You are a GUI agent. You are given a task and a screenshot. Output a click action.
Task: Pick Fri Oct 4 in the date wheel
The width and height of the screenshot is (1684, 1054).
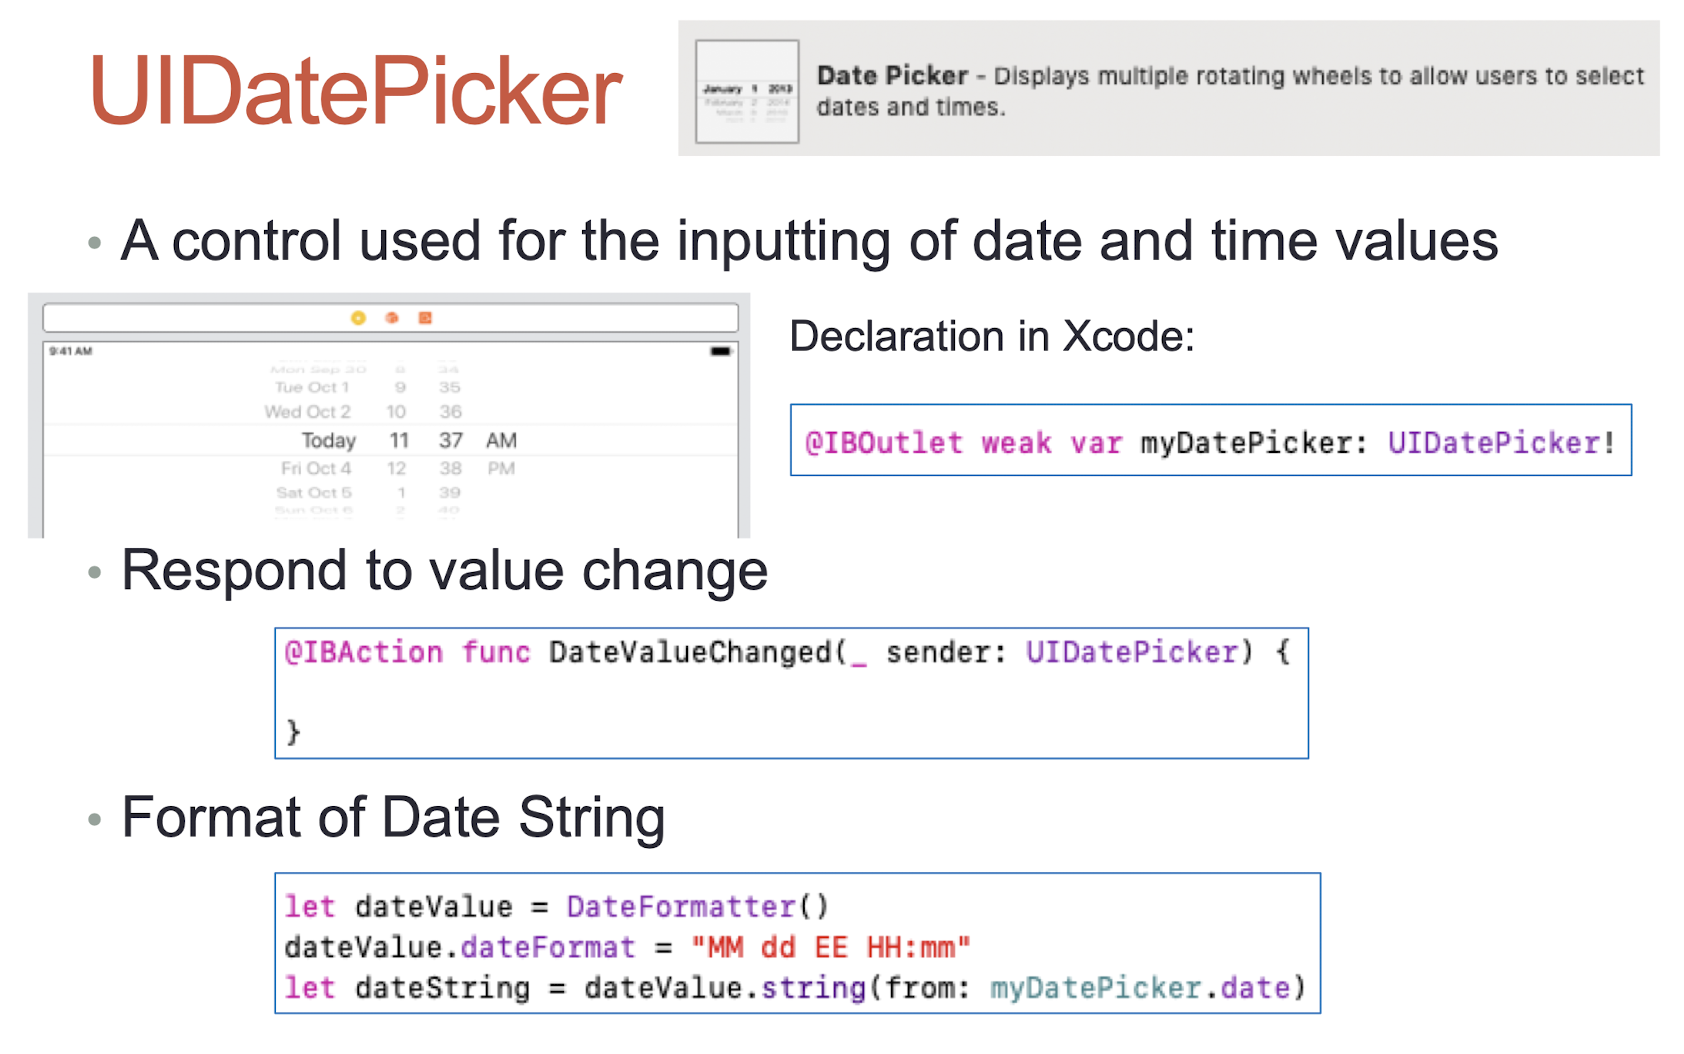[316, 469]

---

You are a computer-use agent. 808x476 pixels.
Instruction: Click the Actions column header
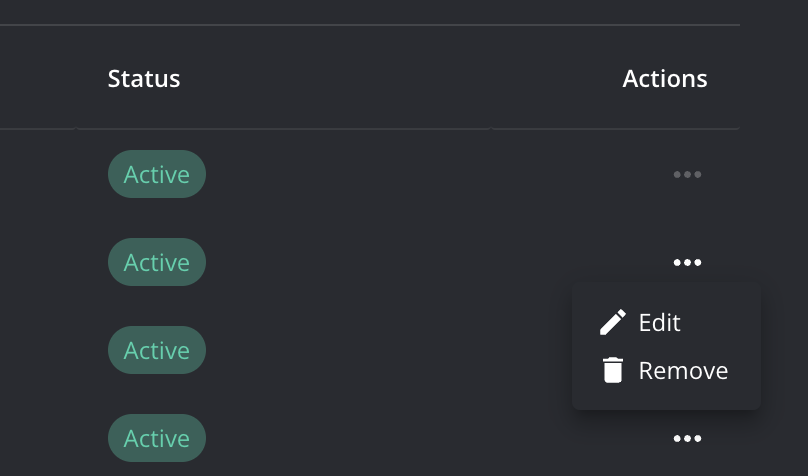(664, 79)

WHAT NEEDS TO BE DONE: Write down how many lines of the data above contain the word "agent", with nothing else.

WRITTEN RESPONSE: 2